YOUR INSTRUCTIONS ->
Copy out every line of the data that follows, exactly.

(Stored data)
=== Section Start ===

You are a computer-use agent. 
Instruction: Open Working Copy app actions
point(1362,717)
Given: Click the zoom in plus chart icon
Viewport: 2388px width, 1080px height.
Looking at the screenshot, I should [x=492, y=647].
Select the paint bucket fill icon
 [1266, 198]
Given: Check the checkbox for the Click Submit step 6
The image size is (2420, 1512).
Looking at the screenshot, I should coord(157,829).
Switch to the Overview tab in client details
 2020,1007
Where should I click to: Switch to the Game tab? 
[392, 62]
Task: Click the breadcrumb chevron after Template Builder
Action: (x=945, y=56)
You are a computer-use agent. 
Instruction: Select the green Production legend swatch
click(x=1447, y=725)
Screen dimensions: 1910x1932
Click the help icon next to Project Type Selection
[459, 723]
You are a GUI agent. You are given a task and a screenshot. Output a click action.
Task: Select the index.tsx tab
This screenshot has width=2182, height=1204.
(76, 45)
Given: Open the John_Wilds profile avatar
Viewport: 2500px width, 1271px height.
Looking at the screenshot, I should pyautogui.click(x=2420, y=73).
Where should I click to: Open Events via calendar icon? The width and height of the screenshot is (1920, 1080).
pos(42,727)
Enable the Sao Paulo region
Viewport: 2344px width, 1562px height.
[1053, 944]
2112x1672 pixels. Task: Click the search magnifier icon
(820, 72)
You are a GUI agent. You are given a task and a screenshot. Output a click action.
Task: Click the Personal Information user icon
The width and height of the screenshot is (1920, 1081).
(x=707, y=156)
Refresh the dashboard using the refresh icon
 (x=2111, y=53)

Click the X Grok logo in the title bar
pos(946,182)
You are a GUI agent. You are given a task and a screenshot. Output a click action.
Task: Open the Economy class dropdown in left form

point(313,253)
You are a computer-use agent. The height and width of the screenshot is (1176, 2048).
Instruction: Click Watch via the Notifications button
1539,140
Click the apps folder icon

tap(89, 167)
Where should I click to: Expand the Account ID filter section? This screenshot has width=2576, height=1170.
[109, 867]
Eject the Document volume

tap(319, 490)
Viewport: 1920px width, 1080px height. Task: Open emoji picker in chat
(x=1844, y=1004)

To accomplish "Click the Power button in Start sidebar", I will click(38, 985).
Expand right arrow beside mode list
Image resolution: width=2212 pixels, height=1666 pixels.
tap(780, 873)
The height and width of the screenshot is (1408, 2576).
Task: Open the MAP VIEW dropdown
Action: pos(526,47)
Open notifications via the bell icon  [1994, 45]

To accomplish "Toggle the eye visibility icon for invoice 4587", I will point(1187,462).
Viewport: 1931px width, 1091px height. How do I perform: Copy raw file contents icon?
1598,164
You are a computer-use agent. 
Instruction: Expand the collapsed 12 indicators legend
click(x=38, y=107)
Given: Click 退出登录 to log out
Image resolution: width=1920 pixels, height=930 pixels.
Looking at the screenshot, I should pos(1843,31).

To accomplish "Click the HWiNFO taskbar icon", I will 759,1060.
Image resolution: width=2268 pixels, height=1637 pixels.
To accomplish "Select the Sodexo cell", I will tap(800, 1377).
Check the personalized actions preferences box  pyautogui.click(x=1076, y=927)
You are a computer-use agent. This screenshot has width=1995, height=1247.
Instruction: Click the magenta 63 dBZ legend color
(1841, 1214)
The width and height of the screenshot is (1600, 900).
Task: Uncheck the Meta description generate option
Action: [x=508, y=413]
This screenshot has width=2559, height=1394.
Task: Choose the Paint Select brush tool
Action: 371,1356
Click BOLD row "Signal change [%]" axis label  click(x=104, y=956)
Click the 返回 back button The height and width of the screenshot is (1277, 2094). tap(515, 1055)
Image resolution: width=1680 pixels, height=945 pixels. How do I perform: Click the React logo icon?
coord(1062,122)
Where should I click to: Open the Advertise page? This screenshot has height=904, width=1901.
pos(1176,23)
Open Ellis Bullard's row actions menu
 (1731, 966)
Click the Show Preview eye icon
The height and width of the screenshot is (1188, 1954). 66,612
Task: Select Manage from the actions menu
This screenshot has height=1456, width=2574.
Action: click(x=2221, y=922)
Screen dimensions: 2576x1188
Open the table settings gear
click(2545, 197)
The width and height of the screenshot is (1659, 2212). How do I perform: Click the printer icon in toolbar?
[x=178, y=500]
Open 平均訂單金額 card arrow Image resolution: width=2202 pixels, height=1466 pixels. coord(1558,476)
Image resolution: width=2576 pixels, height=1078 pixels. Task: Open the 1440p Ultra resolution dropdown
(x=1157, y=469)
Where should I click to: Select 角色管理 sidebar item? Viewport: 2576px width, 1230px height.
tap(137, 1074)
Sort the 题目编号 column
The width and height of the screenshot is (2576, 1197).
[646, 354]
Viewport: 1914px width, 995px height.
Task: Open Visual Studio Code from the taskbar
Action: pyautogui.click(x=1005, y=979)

=== Section End ===

RESULT BELOW ->
You are a computer-use agent. 
Instruction: Open Working Copy app actions
point(1362,717)
Given: Click the zoom in plus chart icon
Viewport: 2388px width, 1080px height.
Looking at the screenshot, I should [x=492, y=647].
Select the paint bucket fill icon
 [1266, 198]
Given: Check the checkbox for the Click Submit step 6
The image size is (2420, 1512).
Looking at the screenshot, I should coord(157,829).
Switch to the Overview tab in client details
 2020,1007
Where should I click to: Switch to the Game tab? 
[392, 62]
Task: Click the breadcrumb chevron after Template Builder
Action: (x=945, y=56)
You are a computer-use agent. 
Instruction: Select the green Production legend swatch
click(x=1447, y=725)
Screen dimensions: 1910x1932
Click the help icon next to Project Type Selection
[459, 723]
You are a GUI agent. You are given a task and a screenshot. Output a click action.
Task: Select the index.tsx tab
This screenshot has width=2182, height=1204.
(76, 45)
Given: Open the John_Wilds profile avatar
Viewport: 2500px width, 1271px height.
Looking at the screenshot, I should pyautogui.click(x=2420, y=73).
Where should I click to: Open Events via calendar icon? The width and height of the screenshot is (1920, 1080).
pos(42,727)
Enable the Sao Paulo region
Viewport: 2344px width, 1562px height.
[1053, 944]
2112x1672 pixels. Task: Click the search magnifier icon
(820, 72)
You are a GUI agent. You are given a task and a screenshot. Output a click action.
Task: Click the Personal Information user icon
The width and height of the screenshot is (1920, 1081).
(x=707, y=156)
Refresh the dashboard using the refresh icon
 (x=2111, y=53)

Click the X Grok logo in the title bar
pos(946,182)
You are a GUI agent. You are given a task and a screenshot. Output a click action.
Task: Open the Economy class dropdown in left form

point(313,253)
You are a computer-use agent. The height and width of the screenshot is (1176, 2048).
Instruction: Click Watch via the Notifications button
1539,140
Click the apps folder icon

tap(89, 167)
Where should I click to: Expand the Account ID filter section? This screenshot has width=2576, height=1170.
[109, 867]
Eject the Document volume

tap(319, 490)
Viewport: 1920px width, 1080px height. Task: Open emoji picker in chat
(x=1844, y=1004)

To accomplish "Click the Power button in Start sidebar", I will click(38, 985).
Expand right arrow beside mode list
Image resolution: width=2212 pixels, height=1666 pixels.
tap(780, 873)
The height and width of the screenshot is (1408, 2576).
Task: Open the MAP VIEW dropdown
Action: pos(526,47)
Open notifications via the bell icon  [1994, 45]

To accomplish "Toggle the eye visibility icon for invoice 4587", I will point(1187,462).
Viewport: 1931px width, 1091px height. How do I perform: Copy raw file contents icon?
1598,164
You are a computer-use agent. 
Instruction: Expand the collapsed 12 indicators legend
click(x=38, y=107)
Given: Click 退出登录 to log out
Image resolution: width=1920 pixels, height=930 pixels.
Looking at the screenshot, I should pos(1843,31).

To accomplish "Click the HWiNFO taskbar icon", I will 759,1060.
Image resolution: width=2268 pixels, height=1637 pixels.
To accomplish "Select the Sodexo cell", I will tap(800, 1377).
Check the personalized actions preferences box  pyautogui.click(x=1076, y=927)
You are a computer-use agent. This screenshot has width=1995, height=1247.
Instruction: Click the magenta 63 dBZ legend color
(1841, 1214)
The width and height of the screenshot is (1600, 900).
Task: Uncheck the Meta description generate option
Action: [x=508, y=413]
This screenshot has width=2559, height=1394.
Task: Choose the Paint Select brush tool
Action: 371,1356
Click BOLD row "Signal change [%]" axis label  click(x=104, y=956)
Click the 返回 back button The height and width of the screenshot is (1277, 2094). tap(515, 1055)
Image resolution: width=1680 pixels, height=945 pixels. How do I perform: Click the React logo icon?
coord(1062,122)
Where should I click to: Open the Advertise page? This screenshot has height=904, width=1901.
pos(1176,23)
Open Ellis Bullard's row actions menu
 (1731, 966)
Click the Show Preview eye icon
The height and width of the screenshot is (1188, 1954). 66,612
Task: Select Manage from the actions menu
This screenshot has height=1456, width=2574.
Action: click(x=2221, y=922)
Screen dimensions: 2576x1188
Open the table settings gear
click(2545, 197)
The width and height of the screenshot is (1659, 2212). How do I perform: Click the printer icon in toolbar?
[x=178, y=500]
Open 平均訂單金額 card arrow Image resolution: width=2202 pixels, height=1466 pixels. coord(1558,476)
Image resolution: width=2576 pixels, height=1078 pixels. Task: Open the 1440p Ultra resolution dropdown
(x=1157, y=469)
Where should I click to: Select 角色管理 sidebar item? Viewport: 2576px width, 1230px height.
tap(137, 1074)
Sort the 题目编号 column
The width and height of the screenshot is (2576, 1197).
[646, 354]
Viewport: 1914px width, 995px height.
Task: Open Visual Studio Code from the taskbar
Action: pyautogui.click(x=1005, y=979)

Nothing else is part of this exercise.